Als Steiner die ersten Anzeichen von Nervosität bekundete, weil der erhoffte Profit auf sich warten ließ, wurde er von Goldberg daran erinnert, daß er auf ein ein- bis zweijähriges Defizit vorbereitet gewesen sei. Zugegeben, antwortete Steiner, aber es müsse ja nicht alles, worauf man vorbereitet sei, unbedingt eintreffen. Er beschloß, in die redaktionelle Gestaltung des Blattes einzugreifen und für ein höheres Niveau zu sorgen. Denn wenn die erste Nummer nicht richtig eingeschlagen hätte, so konnte das nur daran liegen, daß sie nicht seriös genug war.

Infolgedessen trug die zweite Nummer auf dem Titelblatt ein Porträt des neuen israelischen Ministerpräsidenten mit der Unterschrift: »Der neue israelische Ministerpräsident«. Die Nummer enthielt ferner eine medizinische Seite, eine Kurzgeschichte von W. Shakespeare, eine Ballade des bedeutenden israelischen Lyrikers Jochanaan Teppler, eine erkleckliche Anzahl von Leserbriefen mit Antworten von »Zippora« (Steiners nom de plume), Modeberichte und eine Rubrik »Wohin am Abend?« Zu den technischen Veränderungen, die Steiner vornahm, gehörte die Kündigung von 14 Korrespondenten, 5 Photographen, 2 Botenjungen und einer Sekretärin.
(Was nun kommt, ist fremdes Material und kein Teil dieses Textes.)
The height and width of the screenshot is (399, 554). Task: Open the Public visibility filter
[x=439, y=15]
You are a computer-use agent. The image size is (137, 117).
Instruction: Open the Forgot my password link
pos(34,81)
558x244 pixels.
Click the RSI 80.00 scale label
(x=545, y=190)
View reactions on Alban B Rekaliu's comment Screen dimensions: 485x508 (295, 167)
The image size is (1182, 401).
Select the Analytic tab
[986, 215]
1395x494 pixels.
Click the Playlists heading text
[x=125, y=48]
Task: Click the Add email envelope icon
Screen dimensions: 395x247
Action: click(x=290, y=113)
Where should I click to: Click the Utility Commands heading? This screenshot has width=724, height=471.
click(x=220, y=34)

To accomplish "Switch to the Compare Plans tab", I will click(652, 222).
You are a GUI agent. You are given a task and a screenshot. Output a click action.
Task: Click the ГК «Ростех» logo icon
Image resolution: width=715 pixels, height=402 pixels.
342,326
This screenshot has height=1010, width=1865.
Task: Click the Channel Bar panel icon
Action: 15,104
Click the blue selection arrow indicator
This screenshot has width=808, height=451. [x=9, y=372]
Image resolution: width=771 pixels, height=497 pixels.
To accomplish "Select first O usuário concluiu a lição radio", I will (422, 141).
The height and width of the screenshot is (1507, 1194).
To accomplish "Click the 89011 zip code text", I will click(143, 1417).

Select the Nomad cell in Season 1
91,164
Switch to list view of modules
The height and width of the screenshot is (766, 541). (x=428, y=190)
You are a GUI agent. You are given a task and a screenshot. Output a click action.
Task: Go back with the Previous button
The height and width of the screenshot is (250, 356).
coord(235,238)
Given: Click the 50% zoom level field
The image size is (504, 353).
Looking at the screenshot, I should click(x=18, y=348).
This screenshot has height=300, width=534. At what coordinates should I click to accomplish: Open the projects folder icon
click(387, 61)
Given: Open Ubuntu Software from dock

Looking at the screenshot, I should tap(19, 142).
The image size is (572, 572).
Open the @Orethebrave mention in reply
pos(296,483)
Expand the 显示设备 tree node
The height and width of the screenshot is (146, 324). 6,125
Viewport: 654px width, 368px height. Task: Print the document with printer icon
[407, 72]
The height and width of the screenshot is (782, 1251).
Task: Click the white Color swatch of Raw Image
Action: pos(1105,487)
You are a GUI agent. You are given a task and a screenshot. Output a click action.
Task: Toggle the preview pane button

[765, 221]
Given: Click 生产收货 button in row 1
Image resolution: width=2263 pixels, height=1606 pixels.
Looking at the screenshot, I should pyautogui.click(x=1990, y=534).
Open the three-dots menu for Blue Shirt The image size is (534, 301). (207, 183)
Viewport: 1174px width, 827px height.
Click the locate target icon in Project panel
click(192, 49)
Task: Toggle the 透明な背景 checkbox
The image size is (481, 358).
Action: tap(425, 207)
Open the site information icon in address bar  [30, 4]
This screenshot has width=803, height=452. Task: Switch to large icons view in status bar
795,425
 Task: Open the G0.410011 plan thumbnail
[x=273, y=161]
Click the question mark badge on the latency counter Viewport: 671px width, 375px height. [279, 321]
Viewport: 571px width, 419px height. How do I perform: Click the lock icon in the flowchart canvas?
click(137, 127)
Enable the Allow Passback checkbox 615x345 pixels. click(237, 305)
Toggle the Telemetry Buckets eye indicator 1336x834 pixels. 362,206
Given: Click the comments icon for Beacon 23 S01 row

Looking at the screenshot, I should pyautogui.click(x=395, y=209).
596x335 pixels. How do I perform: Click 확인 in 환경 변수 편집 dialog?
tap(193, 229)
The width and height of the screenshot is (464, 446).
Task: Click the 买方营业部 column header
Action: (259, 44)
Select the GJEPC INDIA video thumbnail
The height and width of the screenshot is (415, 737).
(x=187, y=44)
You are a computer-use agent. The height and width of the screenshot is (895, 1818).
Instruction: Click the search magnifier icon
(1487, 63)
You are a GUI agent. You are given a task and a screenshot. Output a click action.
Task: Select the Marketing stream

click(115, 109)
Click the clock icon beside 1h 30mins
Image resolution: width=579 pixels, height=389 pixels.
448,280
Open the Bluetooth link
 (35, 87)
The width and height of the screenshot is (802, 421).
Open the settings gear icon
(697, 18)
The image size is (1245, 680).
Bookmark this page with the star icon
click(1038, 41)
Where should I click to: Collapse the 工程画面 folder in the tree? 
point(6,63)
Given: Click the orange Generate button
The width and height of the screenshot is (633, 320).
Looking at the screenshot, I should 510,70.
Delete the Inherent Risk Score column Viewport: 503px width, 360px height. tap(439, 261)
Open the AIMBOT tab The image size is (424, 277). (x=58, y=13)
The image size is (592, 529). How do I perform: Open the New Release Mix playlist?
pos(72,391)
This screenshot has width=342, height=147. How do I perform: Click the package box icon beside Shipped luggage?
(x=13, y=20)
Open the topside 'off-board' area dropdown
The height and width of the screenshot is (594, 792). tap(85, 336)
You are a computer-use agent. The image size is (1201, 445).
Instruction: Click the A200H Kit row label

Statt dessen engagierte er einen Anwalt, der die Klagen auf Vertragsbruch zu behandeln hatte. Die Anzahl der Illustrationen wurde reduziert, und einige Photos aus der ersten Nummer wurden mit anderen Unterschriften nachgedruckt.

Obwohl die Kolporteure der zweiten Nummer mit großen Plakaten - «HALT! DIE NEUE NUMMER UNSERER WIRKWAREN-WELT!« - ausgerüstet waren, wollte sich die Vertriebsstelle auf keine Auskünfte festlegen. Steiner strich inkognito um einen Zeitungskiosk herum, um den Absatz seines Wochenblatts zu beobachten. Als nach sechs Stunden noch kein Exemplar verlangt worden war, gab er auf und erkundigte sich in einigen Buch- und Zeitschriftenläden nach dem Verkauf der »Wirkwaren-Welt«. Die Ladeninhaber waren überrascht, von der Existenz dieser Zeitschrift zu hören. Steiner begann ernsthaft zu zweifeln, daß er die als Minimum eingesetzte Verkaufsziffer von 30000 Exemplaren jemals erreichen würde, eilte nach Hause und delogierte den restlichen Redaktionsstab mit Ausnahme Goldbergs, der bereits vierzehn Monatsgehälter im voraus bezogen hatte.

»Man raubt mich aus!« brüllte Steiner und unternahm einen letzten verzweifelten Versuch, sein Geld zurückzubekommen: Die dritte Nummer erschien nur noch in einem Umfang von 18 Seiten und im Zweifarbendruck. Auf dem Titelblatt sah man eine nackte Negerin und die Ankündigung folgender Beiträge: »Das Märchen von der Potenz der Schwarzen«, »Geständnisse einer Prostituierten«, »Die Pille und du«, »Die überschätzte Jungfernschaft (Tatsachenbericht eines vergewaltigten Mädchens)«, »Interview mit einem homosexuellen Spion« und »Erotische Fachausdrücke«. Die Fotos wurden von einer pornographischen Filmfirma gegen ein Gratisinserat bereitgestellt.

Die von der Vertriebsstelle gemeldeten Absatzziffern besagten, daß von der ersten Nummer 84 Exemplare und von der zweiten Nummer 17 Exemplare verkauft worden waren. Nummer 3 erbrachte ein rätselhaftes Phänomen: Die Vertriebsstelle retournierte ein Exemplar mehr, als sie bezogen hatte.

Steiner schwor, sich an Goldberg, dem wahren Urheber dieses katastrophalen Verlustgeschäfts, fürchterlich zu rächen. Goldberg übersiedelte nach Eilat. Die Lizenz der »WirkwarenWelt« wurde an einen Exporteur nach Jaffa verkauft. Er hat die Absicht, eine neue Wochenzeitung herauszugeben, die anders ist als alle anderen und etwas wirklich Neues.